President Donald Trump on Saturday night appeared to embrace the actions of supporters in Texas who surrounded a Joe Biden campaign bus in what a Biden campaign official described as an attempt to slow down the bus and run it off the road.
Trump tweeted a video of the caravan surrounding the Biden bus with the caption, “I LOVE TEXAS!”
Biden spokesman Bill Russo responded to Trump’s tweet by pointing to reports that Trump’s campaign was not prepared to shuttle attendees who had been bused to a rally at a Pennsylvania airport back afterward, leading to a chaotic situation with Trump’s supporters walking across roads to cars parked miles away.
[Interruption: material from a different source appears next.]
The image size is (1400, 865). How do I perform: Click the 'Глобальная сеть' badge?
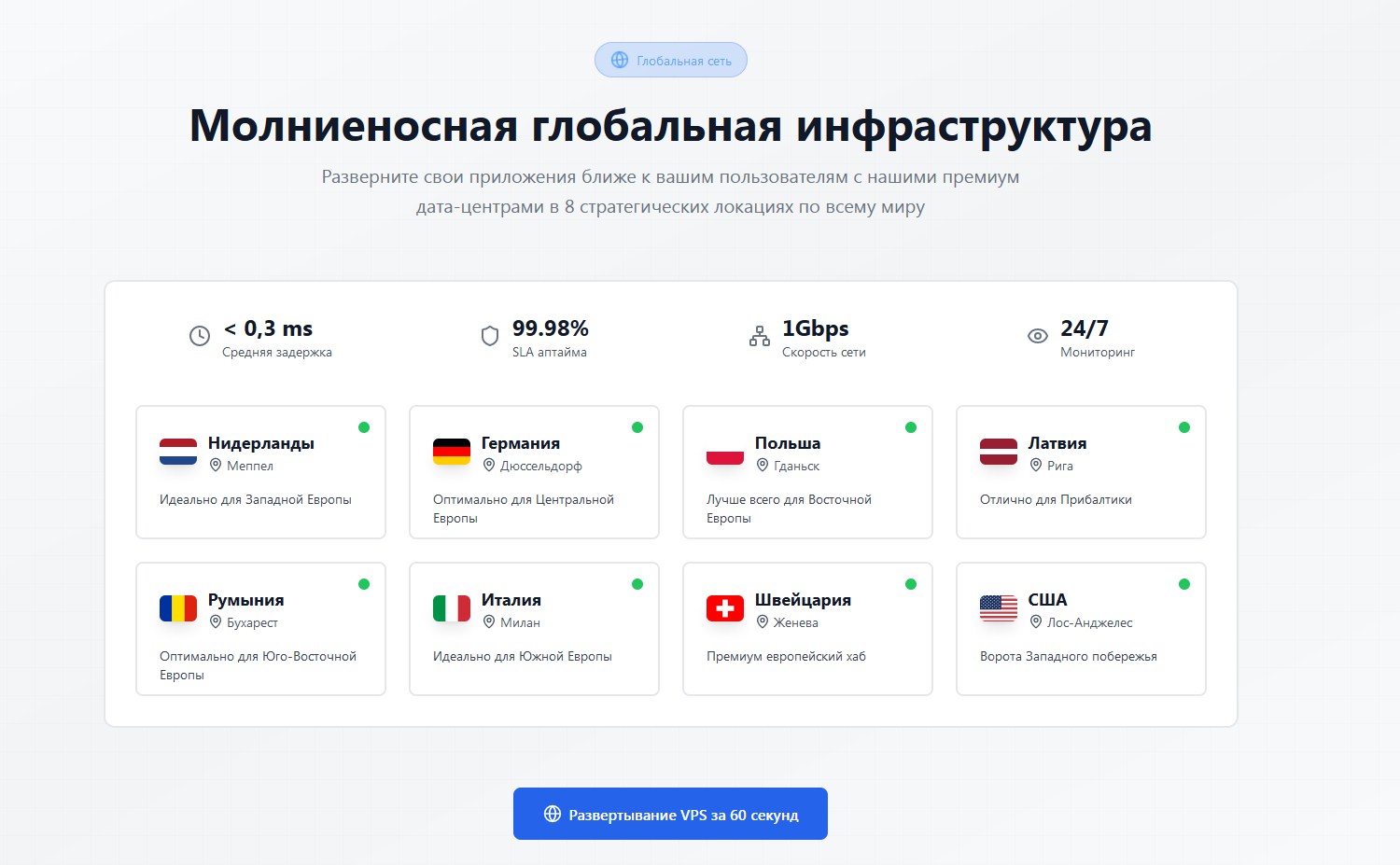click(x=671, y=60)
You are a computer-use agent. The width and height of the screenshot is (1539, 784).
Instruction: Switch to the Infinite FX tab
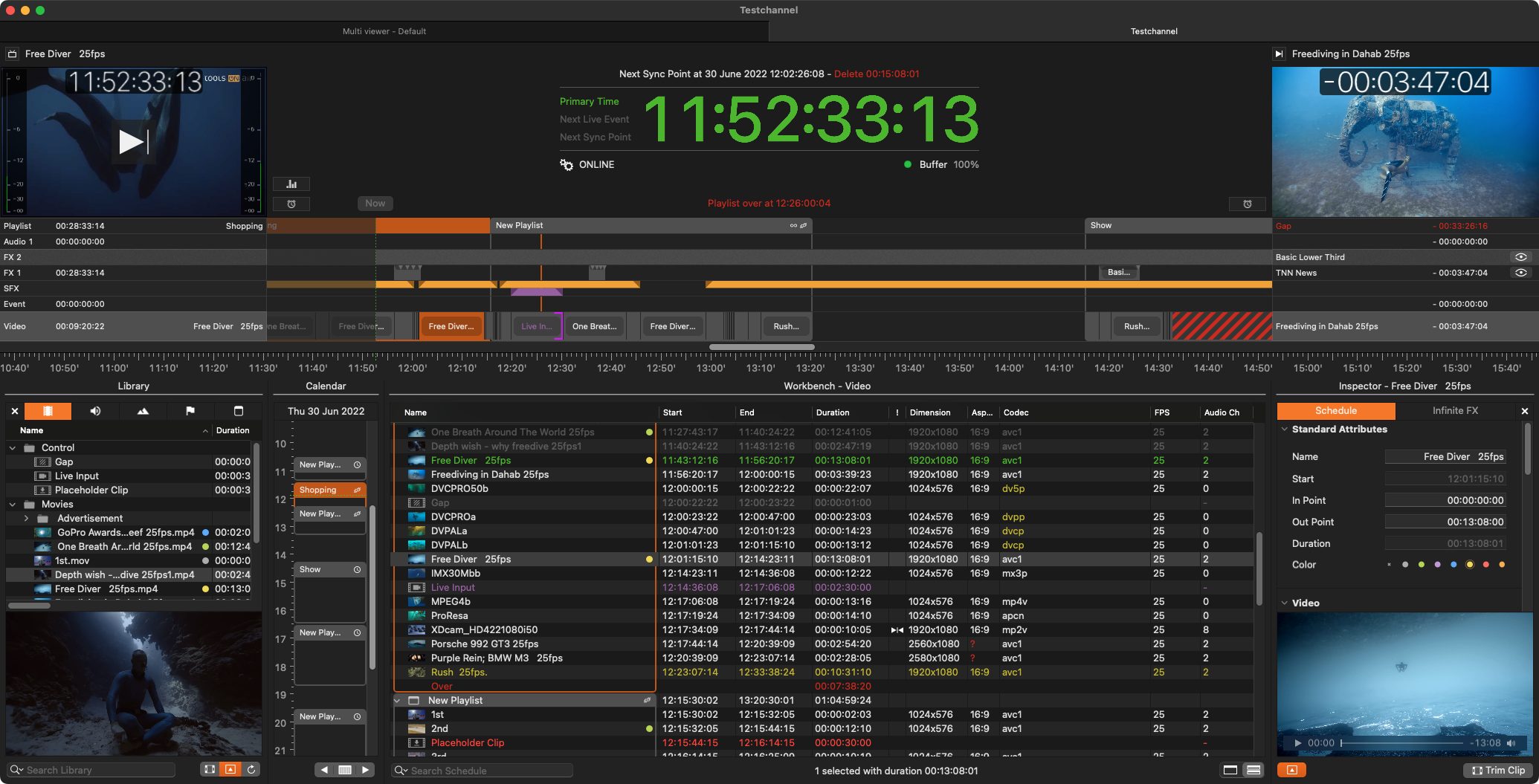point(1455,411)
“For the second time in a week your campaign has left your supporters stranded in the cold with no transportation at one of your superspreader rallies,” Russo said on Twitter. “Maybe you should spend more time worried about those buses than ours.”
The episode was an ugly closing note to the 2020 presidential campaign, which in Texas has seen record-breaking early vote totals that already exceed the number of total votes cast there in the 2016 election.
The Biden campaign bus was traveling Friday from San Antonio to Austin as part of a push to urge Biden supporters to cast their ballots on the state’s last day of early voting.
According to a source familiar with the incident, the vehicles were a “Trump Train group.” These groups are known in parts of the state and organize events that involve their cars with flags and Trump paraphernalia and drive around to show support for President Donald Trump. The group began yelling profanities and obscenities and then blockaded the entire Biden entourage.
At one point they slowed the tour bus to roughly 20 mph on Interstate 35, the campaign official said. The vehicles slowed down to try to stop the bus in the middle of the highway. The source said there were nearly 100 vehicles around the campaign bus. Biden staffers were rattled by the event, the source said, though no one was hurt.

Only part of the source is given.